7 - A perícia psiquiátrica pode ser efectuada a requerimento do representante legal do arguido, do cônjuge não separado judicialmente de pessoas e bens ou da pessoa, de outro ou do mesmo sexo, que com o arguido viva em condições análogas às dos cônjuges, dos descendentes e adoptados, ascendentes e adoptantes, ou, na falta deles, dos irmãos e seus descendentes.
Artigo 160.º — (Perícia sobre a personalidade)
1 - Para efeito de avaliação da personalidade e da perigosidade do arguido pode haver lugar a perícia sobre as suas características psíquicas independentes de causas patológicas, bem como sobre o seu grau de socialização.
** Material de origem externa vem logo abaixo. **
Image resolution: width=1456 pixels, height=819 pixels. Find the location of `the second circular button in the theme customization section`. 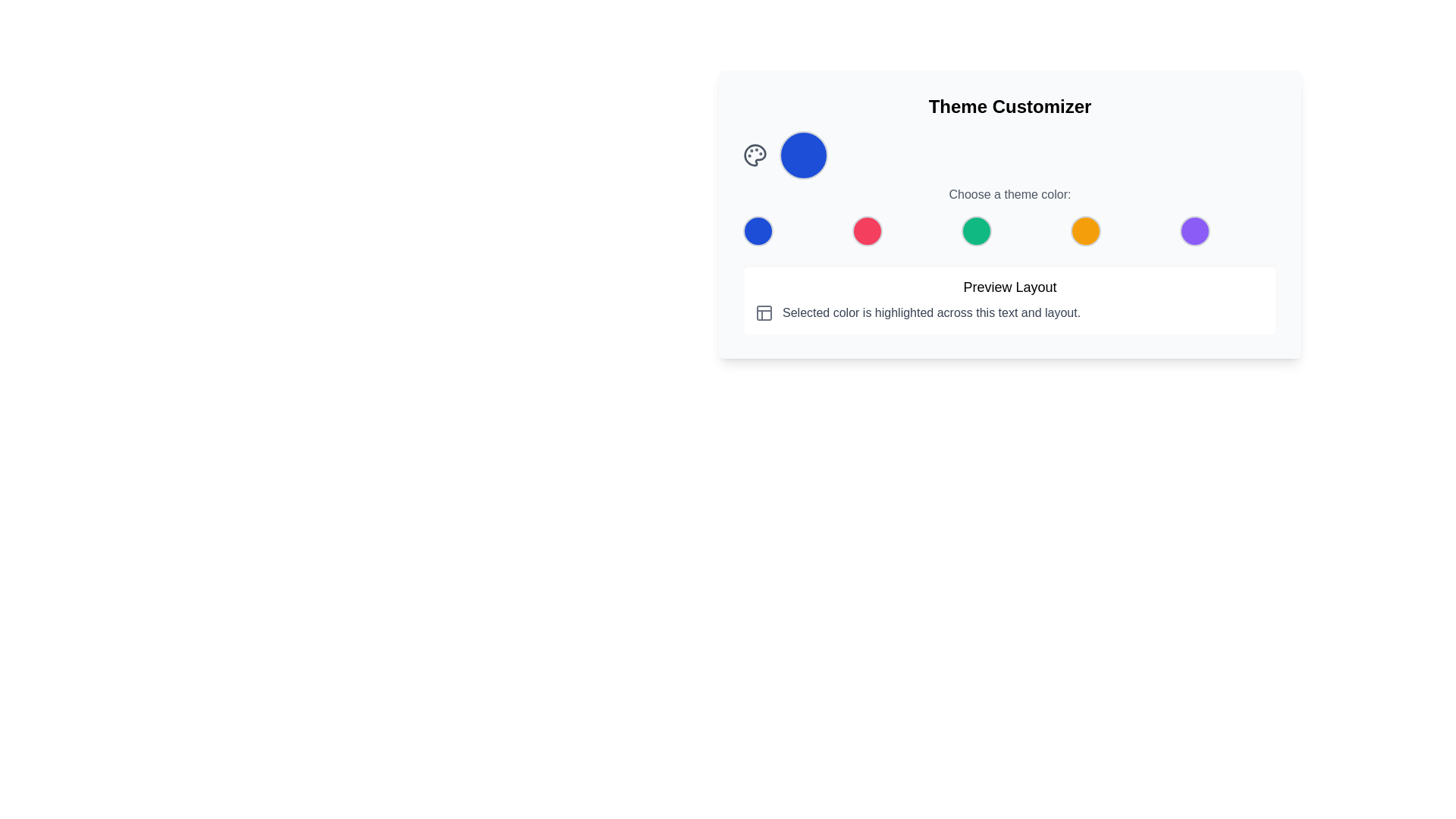

the second circular button in the theme customization section is located at coordinates (867, 231).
A perícia pode relevar, nomeadamente para a decisão sobre a revogação da prisão preventiva, a culpa do agente e a determinação da sanção.
2 - A perícia deve ser deferida a serviços especializados, incluindo os serviços de reinserção social, ou, quando isso não for possível ou conveniente, a especialistas em criminologia, em psicologia, em sociologia ou em psiquiatria.
3 - Os peritos podem requerer informações sobre os antecedentes criminais do arguido, se delas tiverem necessidade.
Artigo 161.º — (Destruição de objectos)
Se os peritos, para procederem à perícia, precisarem de destruir, alterar ou comprometer gravemente a integridade de qualquer objecto, pedem autorização para tal à entidade que tiver ordenado a perícia. Concedida a autorização, fica nos autos a descrição exacta do objecto e, sempre que possível, a sua fotografia; tratando-se de documento, fica a sua fotocópia, devidamente conferida.
Artigo 162.º — (Remuneração do perito)
1 - Sempre que a perícia for feita em estabelecimento ou por perito não oficial, a entidade que a tiver ordenado fixa a remuneração do perito em função de tabelas aprovadas pelo Ministério da Justiça ou, na sua falta, tendo em atenção os honorários correntemente pagos por serviços do género e do relevo dos que foram prestados.
2 - Em caso de substituição do perito, nos termos do artigo 153.º, n.º 3, pode a entidade competente determinar que não há lugar a remuneração para o substituído.